For every entry, output the exact wording.

[Opening STUDY MATERIAL section]

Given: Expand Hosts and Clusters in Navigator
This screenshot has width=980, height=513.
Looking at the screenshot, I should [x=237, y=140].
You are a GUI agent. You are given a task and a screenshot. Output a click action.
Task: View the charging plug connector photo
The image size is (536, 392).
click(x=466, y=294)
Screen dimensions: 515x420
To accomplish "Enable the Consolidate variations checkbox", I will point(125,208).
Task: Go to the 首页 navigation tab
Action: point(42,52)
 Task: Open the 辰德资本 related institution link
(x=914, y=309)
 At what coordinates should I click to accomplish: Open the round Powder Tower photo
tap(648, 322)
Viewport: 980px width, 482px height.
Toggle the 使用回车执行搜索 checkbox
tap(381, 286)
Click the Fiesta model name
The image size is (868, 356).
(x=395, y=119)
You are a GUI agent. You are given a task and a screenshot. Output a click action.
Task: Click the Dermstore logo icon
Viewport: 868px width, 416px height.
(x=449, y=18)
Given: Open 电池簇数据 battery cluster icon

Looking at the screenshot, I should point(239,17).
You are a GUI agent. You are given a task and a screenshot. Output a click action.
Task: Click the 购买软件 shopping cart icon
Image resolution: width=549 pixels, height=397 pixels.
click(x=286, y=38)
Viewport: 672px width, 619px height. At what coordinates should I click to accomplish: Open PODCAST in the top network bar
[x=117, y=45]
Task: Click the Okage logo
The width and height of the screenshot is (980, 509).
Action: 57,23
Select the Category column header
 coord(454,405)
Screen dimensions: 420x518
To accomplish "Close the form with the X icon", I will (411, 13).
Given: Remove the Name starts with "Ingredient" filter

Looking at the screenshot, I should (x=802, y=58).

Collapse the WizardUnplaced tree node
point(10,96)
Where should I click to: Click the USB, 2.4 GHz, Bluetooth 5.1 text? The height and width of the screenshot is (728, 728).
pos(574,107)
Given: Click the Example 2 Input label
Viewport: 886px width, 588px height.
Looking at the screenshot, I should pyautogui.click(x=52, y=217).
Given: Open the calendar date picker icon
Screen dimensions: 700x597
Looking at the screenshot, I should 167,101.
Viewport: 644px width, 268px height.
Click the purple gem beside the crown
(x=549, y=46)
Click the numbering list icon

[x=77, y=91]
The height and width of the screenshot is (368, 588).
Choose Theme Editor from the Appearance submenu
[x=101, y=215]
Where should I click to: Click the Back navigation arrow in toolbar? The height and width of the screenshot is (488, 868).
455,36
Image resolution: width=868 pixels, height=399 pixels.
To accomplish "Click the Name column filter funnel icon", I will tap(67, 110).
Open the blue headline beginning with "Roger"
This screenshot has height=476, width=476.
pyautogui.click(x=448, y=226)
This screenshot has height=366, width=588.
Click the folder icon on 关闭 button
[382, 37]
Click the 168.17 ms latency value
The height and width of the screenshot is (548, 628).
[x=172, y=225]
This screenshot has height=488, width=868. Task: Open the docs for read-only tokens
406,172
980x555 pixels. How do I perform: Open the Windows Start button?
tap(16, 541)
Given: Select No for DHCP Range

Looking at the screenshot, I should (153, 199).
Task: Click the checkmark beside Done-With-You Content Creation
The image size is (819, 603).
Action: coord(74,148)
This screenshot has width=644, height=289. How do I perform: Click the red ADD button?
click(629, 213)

[Closing STUDY MATERIAL section]

SOLUTION FOR THIS TASK —
Given: Expand Hosts and Clusters in Navigator
This screenshot has width=980, height=513.
Looking at the screenshot, I should [x=237, y=140].
You are a GUI agent. You are given a task and a screenshot. Output a click action.
Task: View the charging plug connector photo
The image size is (536, 392).
click(x=466, y=294)
Screen dimensions: 515x420
To accomplish "Enable the Consolidate variations checkbox", I will point(125,208).
Task: Go to the 首页 navigation tab
Action: point(42,52)
 Task: Open the 辰德资本 related institution link
(x=914, y=309)
 At what coordinates should I click to accomplish: Open the round Powder Tower photo
tap(648, 322)
Viewport: 980px width, 482px height.
Toggle the 使用回车执行搜索 checkbox
tap(381, 286)
Click the Fiesta model name
The image size is (868, 356).
(x=395, y=119)
You are a GUI agent. You are given a task and a screenshot. Output a click action.
Task: Click the Dermstore logo icon
Viewport: 868px width, 416px height.
(x=449, y=18)
Given: Open 电池簇数据 battery cluster icon

Looking at the screenshot, I should point(239,17).
You are a GUI agent. You are given a task and a screenshot. Output a click action.
Task: Click the 购买软件 shopping cart icon
Image resolution: width=549 pixels, height=397 pixels.
click(x=286, y=38)
Viewport: 672px width, 619px height. At what coordinates should I click to accomplish: Open PODCAST in the top network bar
[x=117, y=45]
Task: Click the Okage logo
The width and height of the screenshot is (980, 509).
Action: 57,23
Select the Category column header
 coord(454,405)
Screen dimensions: 420x518
To accomplish "Close the form with the X icon", I will (411, 13).
Given: Remove the Name starts with "Ingredient" filter

Looking at the screenshot, I should (x=802, y=58).

Collapse the WizardUnplaced tree node
point(10,96)
Where should I click to: Click the USB, 2.4 GHz, Bluetooth 5.1 text? The height and width of the screenshot is (728, 728).
pos(574,107)
Given: Click the Example 2 Input label
Viewport: 886px width, 588px height.
Looking at the screenshot, I should pyautogui.click(x=52, y=217).
Given: Open the calendar date picker icon
Screen dimensions: 700x597
Looking at the screenshot, I should 167,101.
Viewport: 644px width, 268px height.
Click the purple gem beside the crown
(x=549, y=46)
Click the numbering list icon

[x=77, y=91]
The height and width of the screenshot is (368, 588).
Choose Theme Editor from the Appearance submenu
[x=101, y=215]
Where should I click to: Click the Back navigation arrow in toolbar? The height and width of the screenshot is (488, 868).
455,36
Image resolution: width=868 pixels, height=399 pixels.
To accomplish "Click the Name column filter funnel icon", I will tap(67, 110).
Open the blue headline beginning with "Roger"
This screenshot has height=476, width=476.
pyautogui.click(x=448, y=226)
This screenshot has height=366, width=588.
Click the folder icon on 关闭 button
[382, 37]
Click the 168.17 ms latency value
The height and width of the screenshot is (548, 628).
[x=172, y=225]
This screenshot has height=488, width=868. Task: Open the docs for read-only tokens
406,172
980x555 pixels. How do I perform: Open the Windows Start button?
tap(16, 541)
Given: Select No for DHCP Range

Looking at the screenshot, I should (153, 199).
Task: Click the checkmark beside Done-With-You Content Creation
The image size is (819, 603).
Action: coord(74,148)
This screenshot has width=644, height=289. How do I perform: Click the red ADD button?
click(629, 213)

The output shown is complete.